The flavors you get out of the shells are so smooth and has a depth that tickles the palate in the far back. The cream enhances the round flavours even more and the typical lobster flavors is extra super tasty because of all the goodies that it have been cooked with.

Personally, I have not cooked lobster soup in ages. Don’t ask me why, it’s not like I never had any shells of various sea-living creatures to extract the flavors from. It’s probably pure laziness that make me all too often consign them to the trash where they transform from smelling wonderful to frighten all living things within a ten meter radius.

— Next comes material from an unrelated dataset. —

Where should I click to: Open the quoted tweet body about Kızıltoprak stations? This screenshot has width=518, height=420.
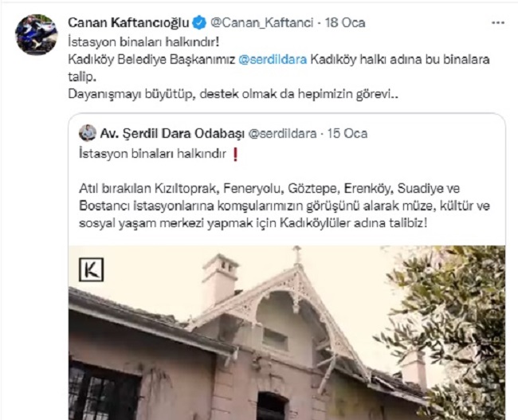(x=285, y=206)
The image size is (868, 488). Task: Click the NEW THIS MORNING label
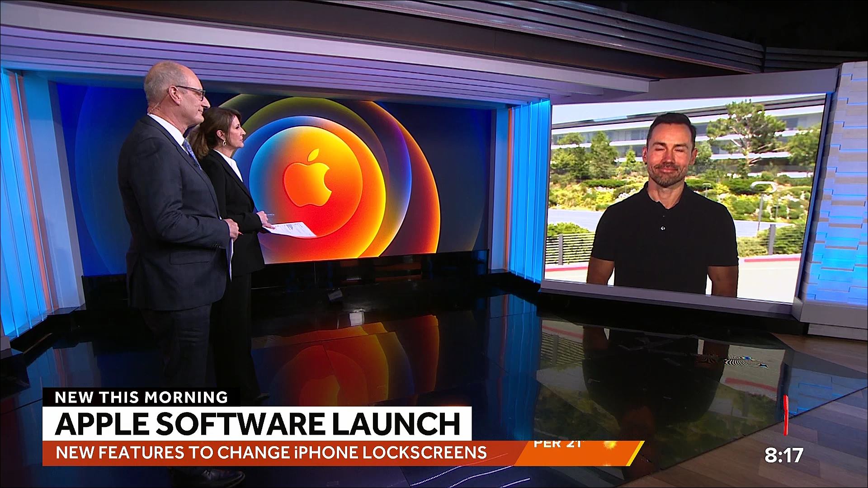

Then one day I was asked on the Facebook page for my swedish blog if I had a recipe I could share. In my notebook that has followed me for several years, I found notes that after som deciphering turned out to be a recipe. To ensure that I had not sipped too much cognac when I wrote it, I went to the fish market, bought two lobsters and gave it another try.

Even with high expectations the delight when the first spoon entered my mouth almost made me pass out. 

Lobster soup

Time: Three hours and a little more
Servings: Starter for 4 persons

  • 2 lobsters
  • A dash of oil (don’t use olive oil since it add too much flavour)
  • 1 schallot
  • 1 clove of garlic
  • 1 parsnip
  • 1/2 fresh fennel
  • 2 carrots
  • 1 stalk of celery
  • 1/4 red chili pepper
  • 1 bay leaf
  • 1 tbs tomato purée
  • 100 ml cognac
  • 300 ml white wine
  • 400 ml water
  • 3 tomatoes
  • 400 ml whipping cream
  • Fresh dill for garnish
  • Salt
  • White pepper
  • A pinch cayenne pepper
  1. If the fishmonger didn’t split the lobster for you, now’s the time to give it a try yourself. Make sure you remove the stomach and intestines. Remove all meat (don’t forget the claws!) and save for later.
  2. Prepare all the vegetables by cutting them into rough chunks.
  3. Heat a little oil in a large skillet and fry the shells for a couple of minutes. Break the shell into pieces using a pestle or something similar.
  4. Add the vegetables and the bay leaf. Reduce heat to medium so that the vegetables softens without browning. Add the tomato purée.
  5. Pour the cognac over the shells and vegetables, set it on fire using a matchstick and give it a shake will the flames slowly die out.
  6. Add white wine and water, a little at a time so that the heat in the skillet doesn’t drop to much. Chop the tomatoes coarsely and add them too.
  7. Let simmer without a lid for an hour.
  8. Strain properly (I use a colander and then a fine-meshed sieve) and return to skillet. Keep boiling until reduced by half.
  9. Add cream and let simmer for another thirty minutes.
  10. Finally add salt, white pepper and a pinch cayenne pepper.
  11. Pour soup into hot bowls, add lobster meat and garnish with dill.